[Start of section]
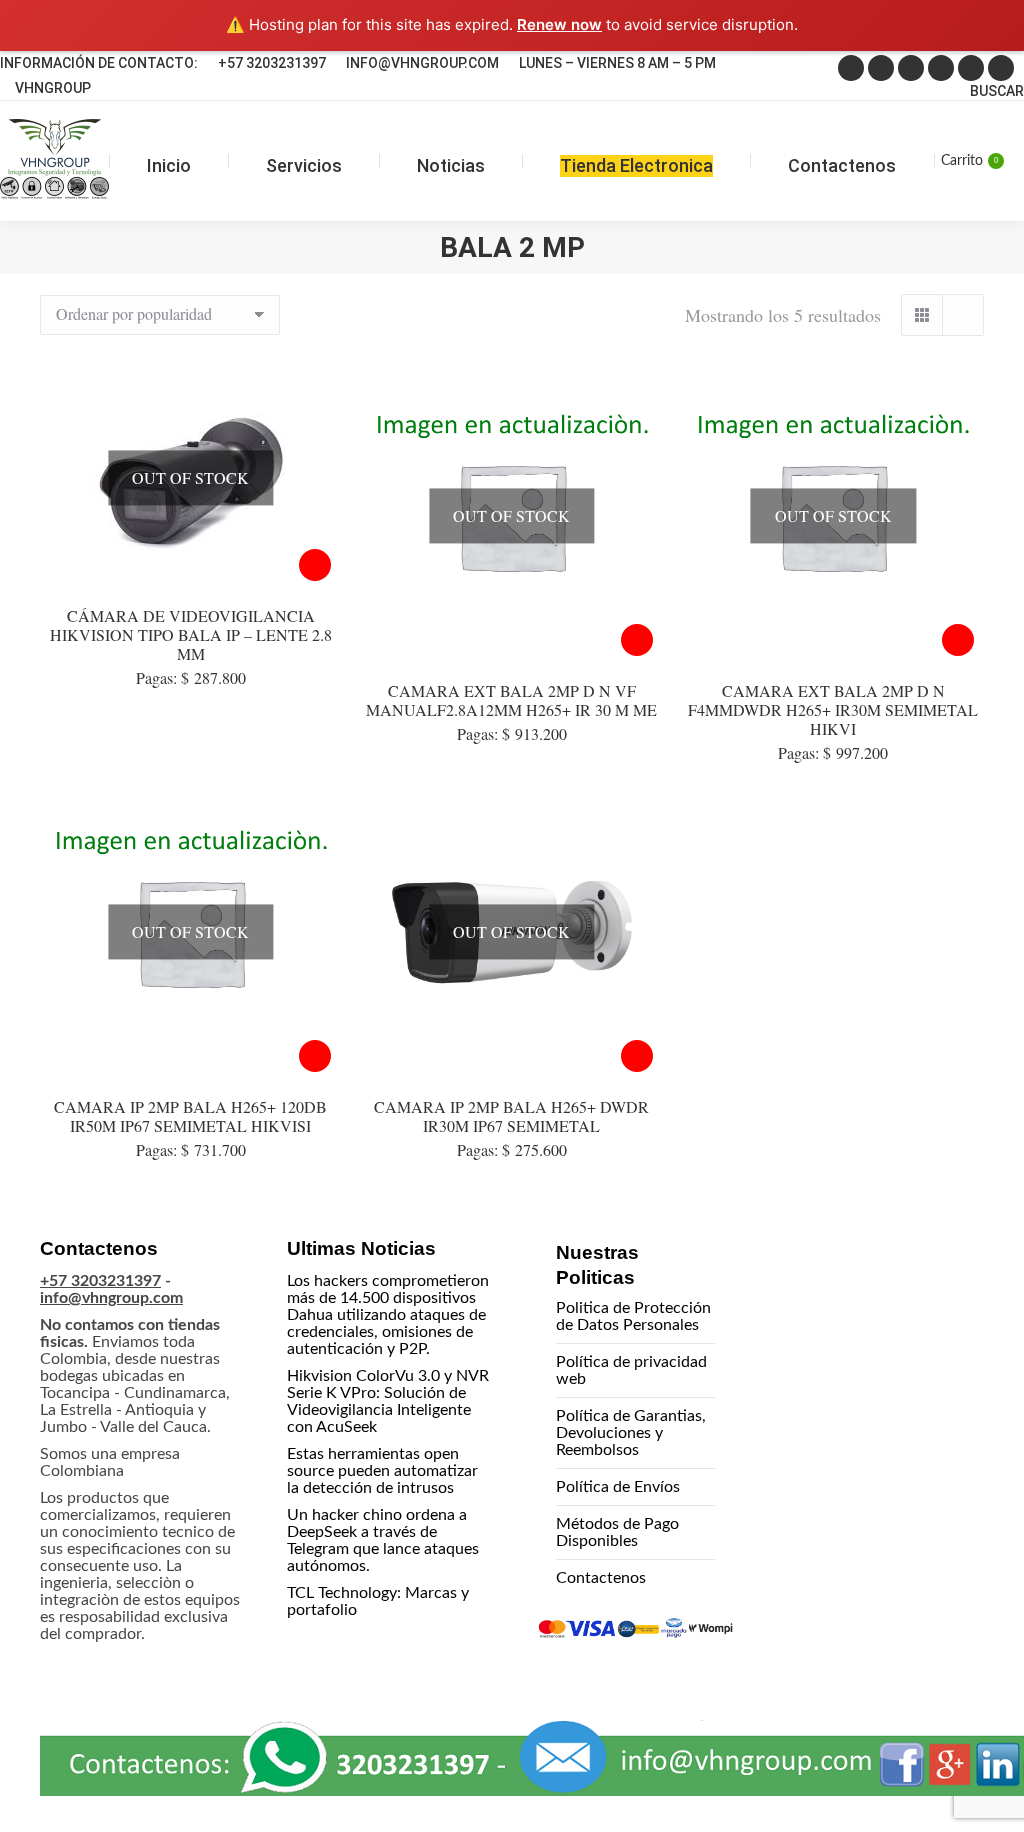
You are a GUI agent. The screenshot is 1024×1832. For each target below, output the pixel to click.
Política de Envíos (618, 1487)
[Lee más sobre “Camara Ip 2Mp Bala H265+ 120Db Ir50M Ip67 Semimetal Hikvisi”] (315, 1056)
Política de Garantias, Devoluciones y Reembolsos (631, 1433)
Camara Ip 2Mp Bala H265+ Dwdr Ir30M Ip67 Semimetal (511, 1116)
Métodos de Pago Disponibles (617, 1532)
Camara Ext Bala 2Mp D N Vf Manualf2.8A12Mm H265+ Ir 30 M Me (511, 700)
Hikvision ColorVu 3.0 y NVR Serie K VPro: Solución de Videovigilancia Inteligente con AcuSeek (388, 1401)
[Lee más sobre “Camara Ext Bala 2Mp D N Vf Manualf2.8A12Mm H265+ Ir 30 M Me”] (637, 640)
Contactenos (601, 1578)
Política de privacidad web (631, 1370)
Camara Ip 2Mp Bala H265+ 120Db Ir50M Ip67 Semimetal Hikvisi (190, 1116)
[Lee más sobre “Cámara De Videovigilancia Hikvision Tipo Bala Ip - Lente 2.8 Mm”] (315, 565)
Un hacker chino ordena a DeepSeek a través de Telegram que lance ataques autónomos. (383, 1540)
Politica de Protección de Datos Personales (633, 1316)
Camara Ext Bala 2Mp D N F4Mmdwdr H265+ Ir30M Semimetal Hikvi (833, 709)
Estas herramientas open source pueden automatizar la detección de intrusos (382, 1471)
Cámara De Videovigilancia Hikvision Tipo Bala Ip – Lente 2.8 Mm (191, 634)
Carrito (969, 161)
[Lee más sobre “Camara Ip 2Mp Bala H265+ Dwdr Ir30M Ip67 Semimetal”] (637, 1056)
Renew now (559, 24)
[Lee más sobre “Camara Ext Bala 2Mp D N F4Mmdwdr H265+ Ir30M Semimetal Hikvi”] (958, 640)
[End of section]
Where the string "Lente" appears in a line of the entries above, return that line.

■ Problem solution
[Lee más sobre “Cámara De Videovigilancia Hikvision Tipo Bala Ip - Lente 2.8 Mm”] (315, 565)
Cámara De Videovigilancia Hikvision Tipo Bala Ip – Lente 2.8 Mm (191, 634)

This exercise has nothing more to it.